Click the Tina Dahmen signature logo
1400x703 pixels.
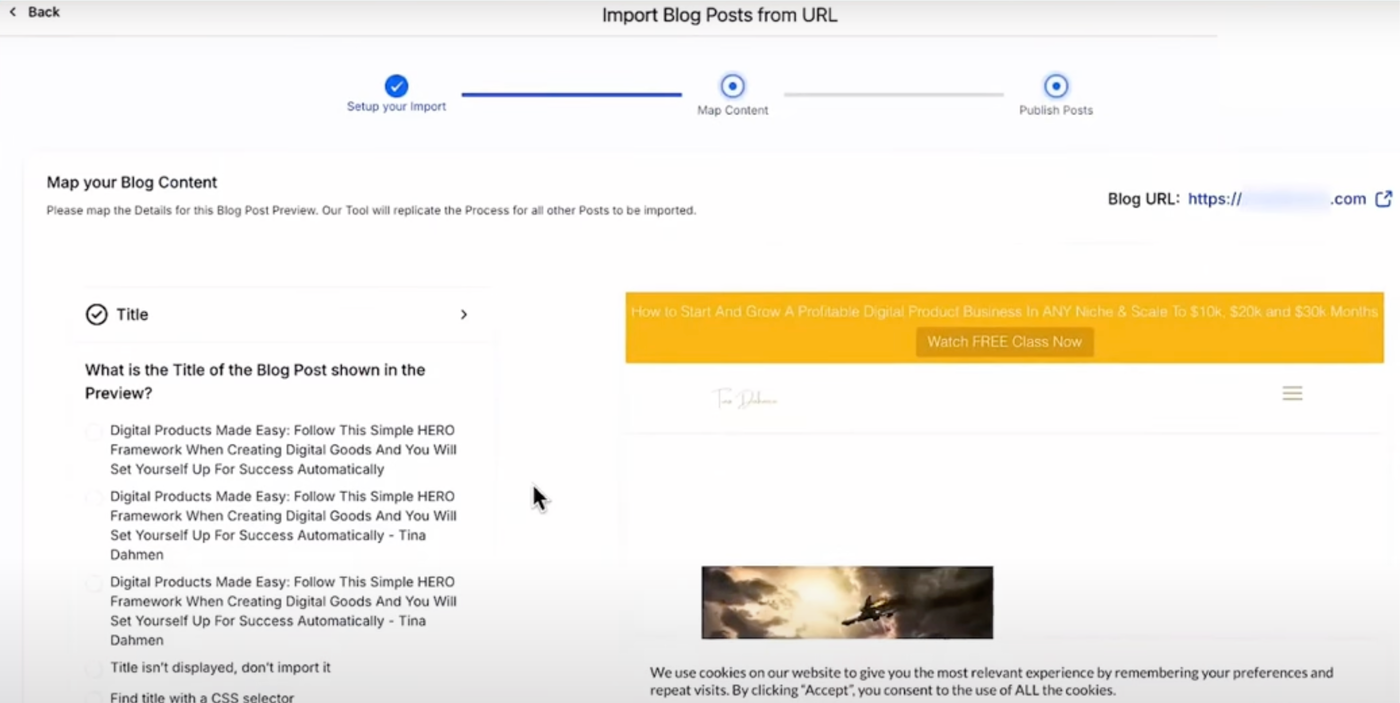pos(745,399)
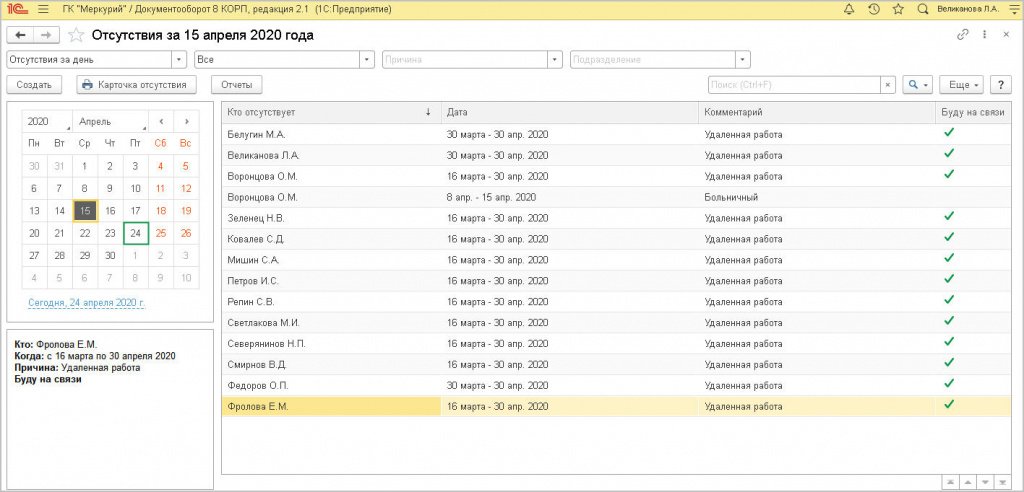Open notifications bell icon

[849, 9]

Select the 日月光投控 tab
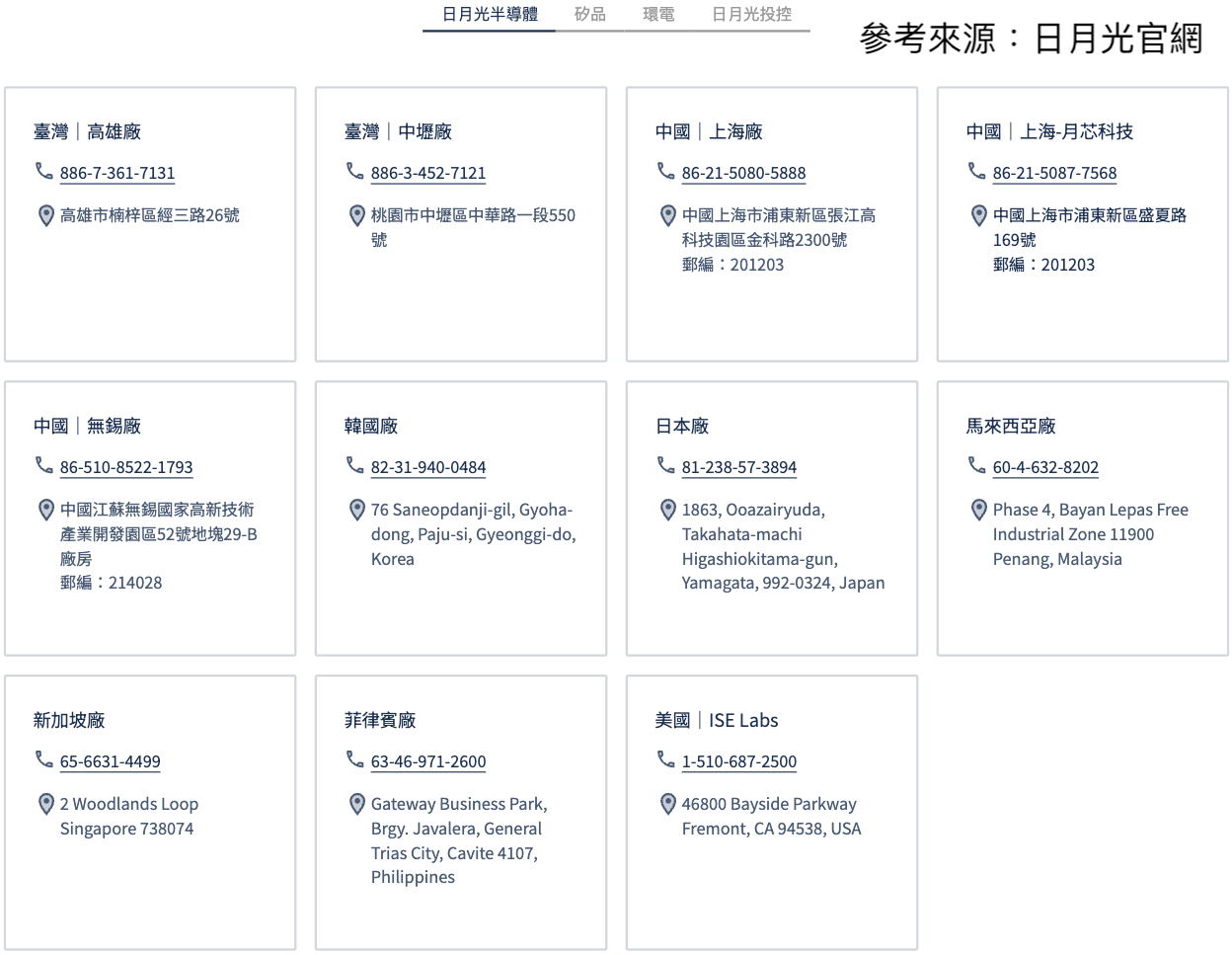751,15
_____
Given problem: Return every one of the records above word for word and line by line, leaving out the pictures.

Worked solution:
Click the Tina Dahmen signature logo
1400x703 pixels.
pos(745,399)
Open notifications bell icon

[849, 9]

Select the 日月光投控 tab
751,15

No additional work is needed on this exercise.